§ **Exercise directions**:
Extract each line of the material below that contains the word "click".

§ **Raw data**:
****************************************

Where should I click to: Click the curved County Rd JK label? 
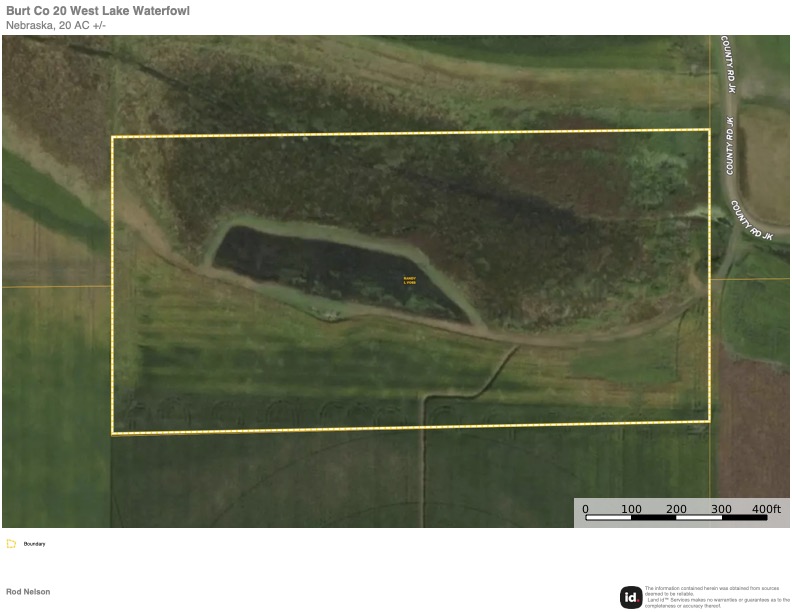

****************************************

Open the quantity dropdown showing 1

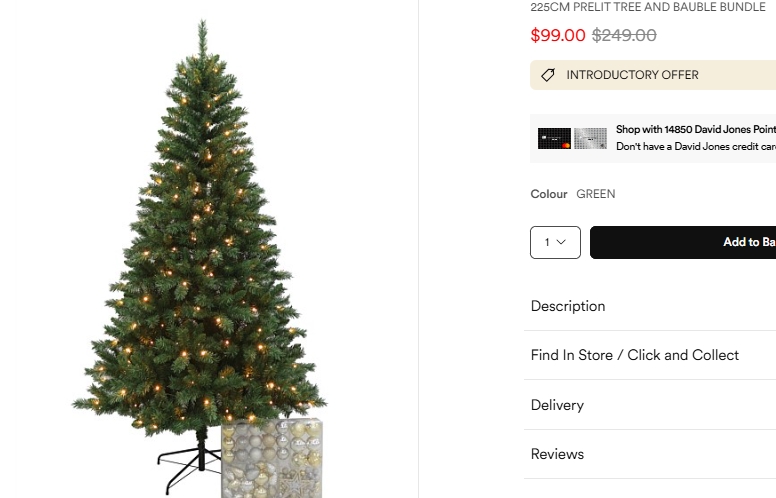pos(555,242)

****************************************

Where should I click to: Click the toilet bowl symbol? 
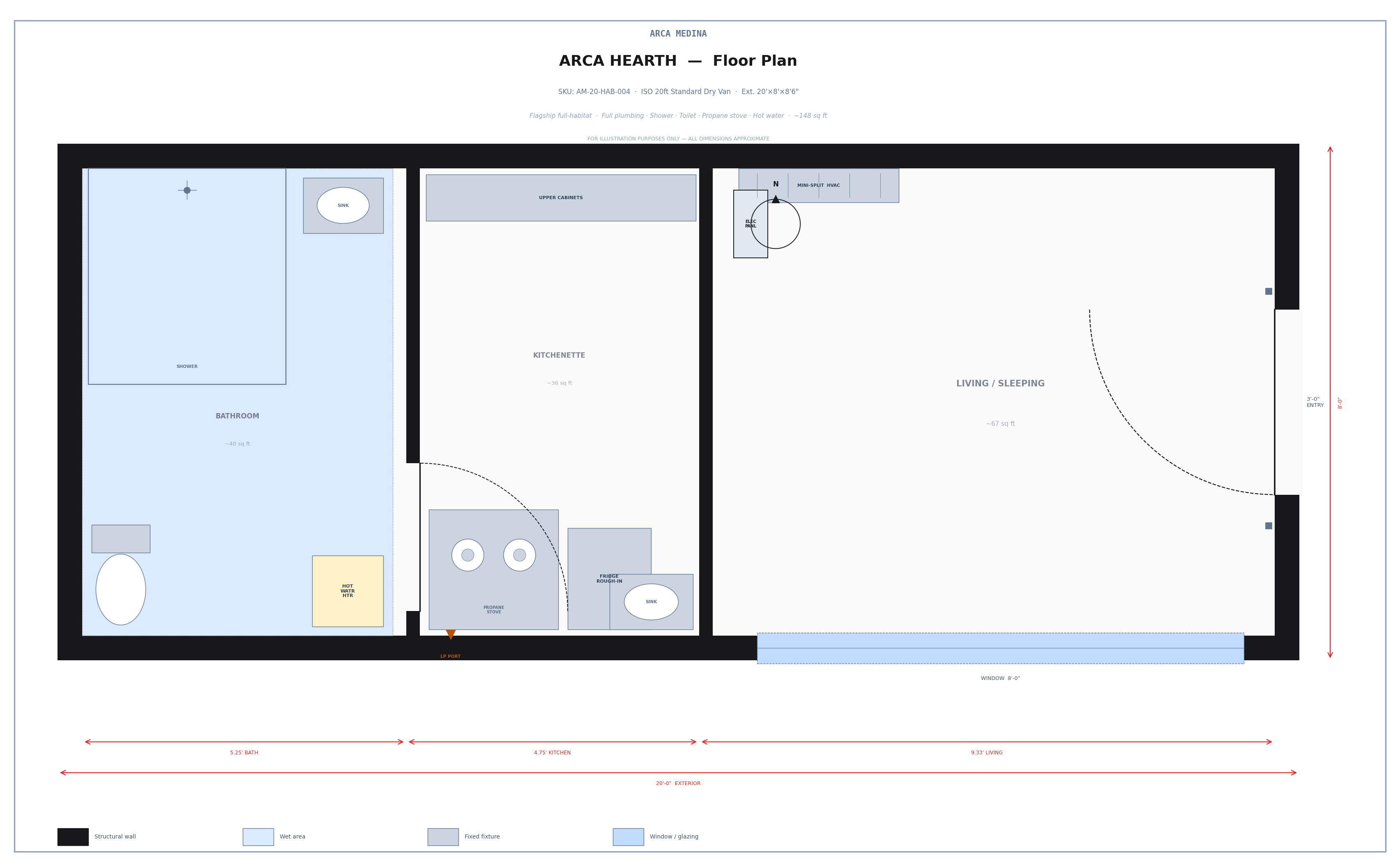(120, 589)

****************************************

§ **Complete response**:
Where should I click to: Click the curved County Rd JK label? 
Where should I click to: Click the toilet bowl symbol? 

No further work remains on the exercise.